As Dr. Short so ably pointed out, to require orthopedic and neurological testing on each chiropractic visit is the equivalent of requiring a medical doctor to perform blood tests after each antibiotic pill. I could not have said it better myself.
It is important to remember that doctors of chiropractic are unique because we wear two very different hats. First, we are physicians who examine and diagnose (assessment) the patient. Then, after doing so, we carry out our treatment plan by providing care (treatment) to the patient. Failing to realize the distinct difference between a chiropractic “assessment” visit and a chiropractic “treatment” visit places undue, unfair and unnecessary examination and documentation requirements on doctors of chiropractic, and it is time for it to stop.
This problem has been known for years, yet no one has been successful in sensitizing the chiropractic “powers that be” about this unfairness. The American Chiropractic Association's Clinical Documentation Committee, during the process of authoring the third edition of the ACA Clinical Documentation Manual, attempted to directly address the issue by approving and submitting the following provision:
“First, to perform the appropriate evaluation and management (E/M) service, including but not limited to the ordering of appropriate diagnostic imaging and lab work and/or other special testing in order to, diagnose and establish a treatment plan for the patient.”
“Second; to provide chiropractic treatment consisting of but not limited to: Chiropractic Manipulative Therapy, Physical Medicine and Rehabilitation (PM&R) services, nutritional counseling, behavioral and lifestyle counseling including exercise therapy, and other services within the scope of chiropractic practice.”
“This is similar to conventional allopathic medical practice whereby an MD/DO would provide an E/M service, order any appropriate tests in order to diagnose and establish a treatment plan for the patient and possibly refer the patient to a specialty provider to administer the appropriate treatment.”
“Chiropractic is different than standard medical practice in that the DC provides both the diagnosis and the treatment. This can cause confusion when it comes to chiropractic documentation. It is important to note that less documentation is required for a routine visit for continuing care on an established care plan than on a patient encounter when an E/M service is performed.”

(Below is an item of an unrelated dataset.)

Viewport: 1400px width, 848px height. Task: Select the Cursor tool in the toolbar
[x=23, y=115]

Problem solved, right? Sorry, but no! That's because an ACA officer overruled the committee and got this very important provision stricken. Therefore, it does not appear in the documentation manual and a magnificent opportunity has been lost. If you are asking yourself why anyone would take that most unusual and unwarranted action – which makes “treatment” visit documentation far more cumbersome than it should be for practicing doctors of chiropractic – I suggest you ask the ACA for an answer.

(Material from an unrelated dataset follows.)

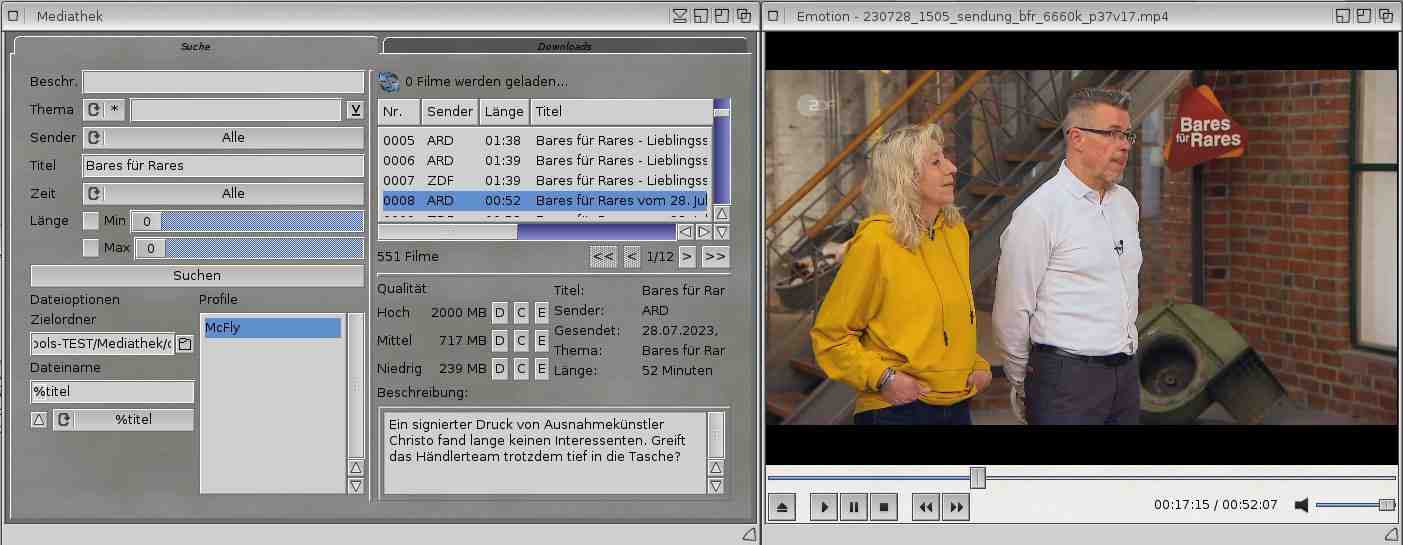The height and width of the screenshot is (545, 1403).
Task: Pause the video playback
Action: coord(853,507)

There is another issue that is just as important as the denial of reimbursement. Many state licensing boards, including Texas (see "State Board Bullies: Lessons Learned," Feb. 26, 2010], are attempting to discipline doctors of chiropractic for not including ranges of motion, muscle testing, deep tendon reflexes, and/or orthopedic and neurological testing on each and every "treatment" visit, even though their "assessment" visit fully satisfied the necessary components to develop and implement a treatment plan. To be candid, I am becoming convinced that many of these state licensing board members do not understand or do not care about the difference.
I urge you access Dr. Short's article online and either print it out or save it to your computer along with this article. By doing so, you will be able to effectively communicate should you have claims unfairly denied or if your state licensing board attempts to discipline you unfairly.